• **Records supplied**
%%
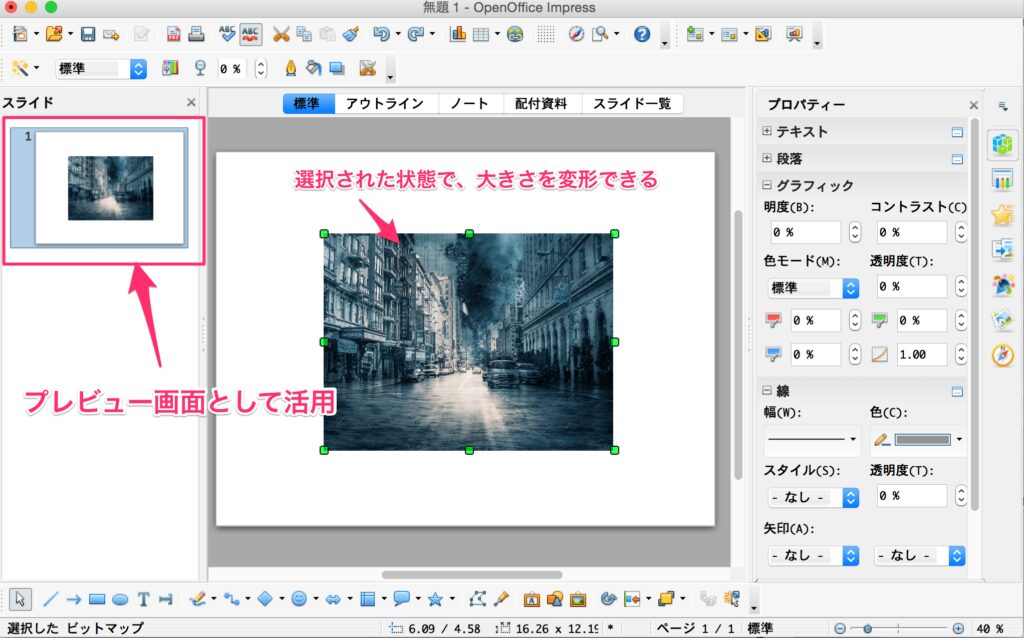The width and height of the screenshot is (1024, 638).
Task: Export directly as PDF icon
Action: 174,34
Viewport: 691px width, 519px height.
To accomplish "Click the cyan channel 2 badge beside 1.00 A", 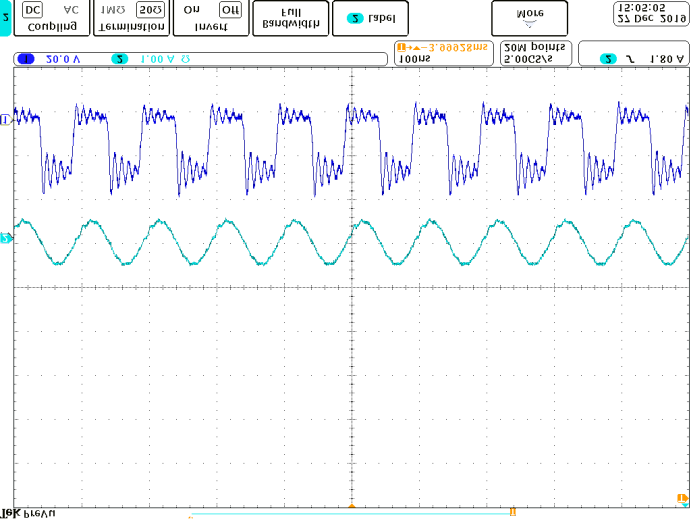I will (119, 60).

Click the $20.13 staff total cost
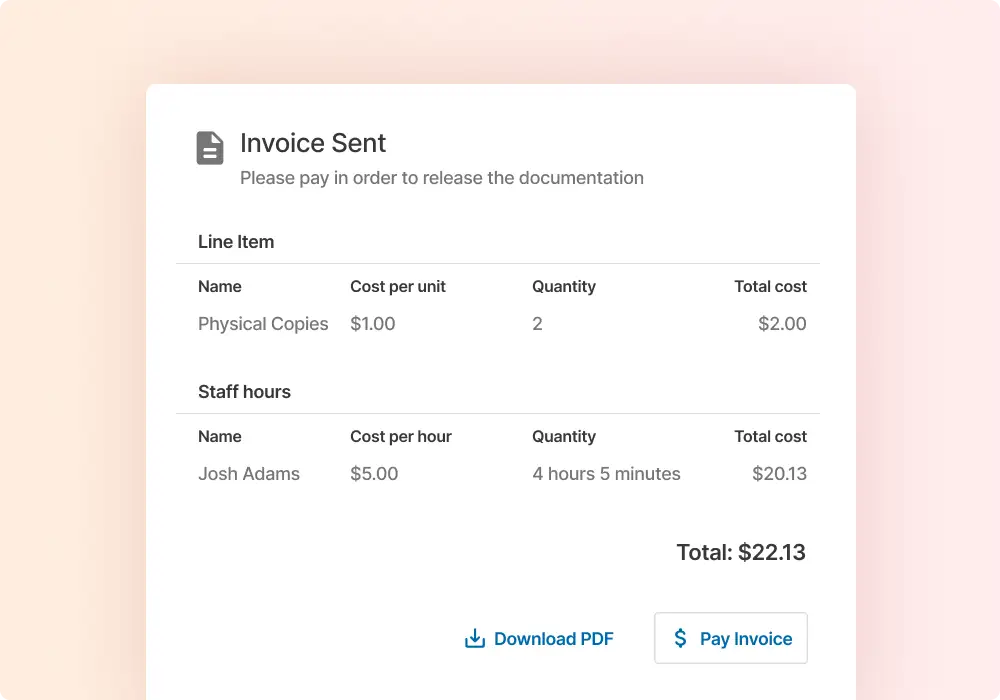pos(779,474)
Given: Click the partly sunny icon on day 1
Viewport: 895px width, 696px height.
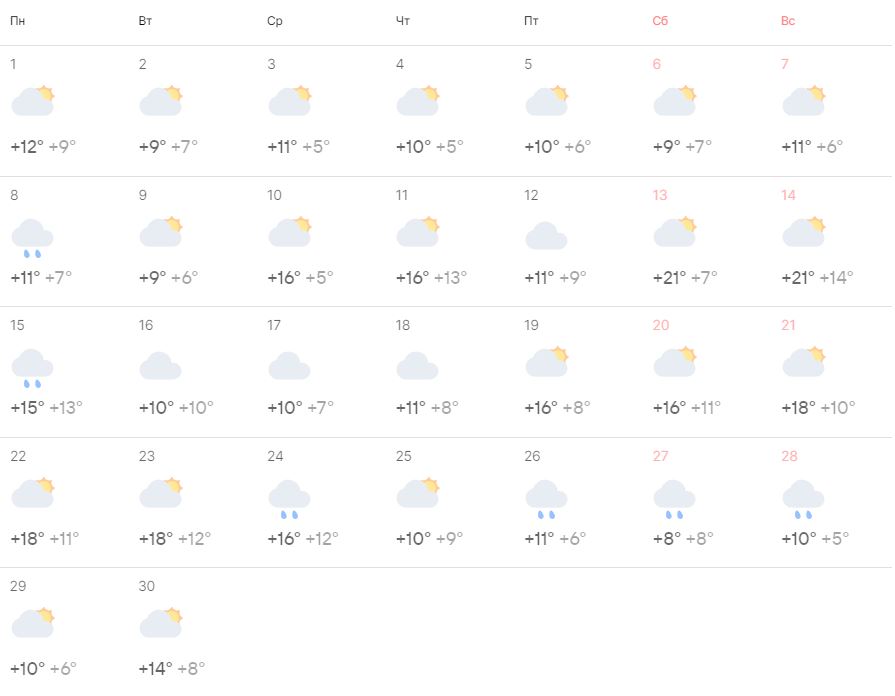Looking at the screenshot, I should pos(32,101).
%%
• **Task directions**
In the entries above, find the line containing "Given: Click the partly sunny icon on day 1"; transcribe exactly that line and every line after it through the end, and only those, omitting pictures.

• **Written solution**
Given: Click the partly sunny icon on day 1
Viewport: 895px width, 696px height.
Looking at the screenshot, I should pos(32,101).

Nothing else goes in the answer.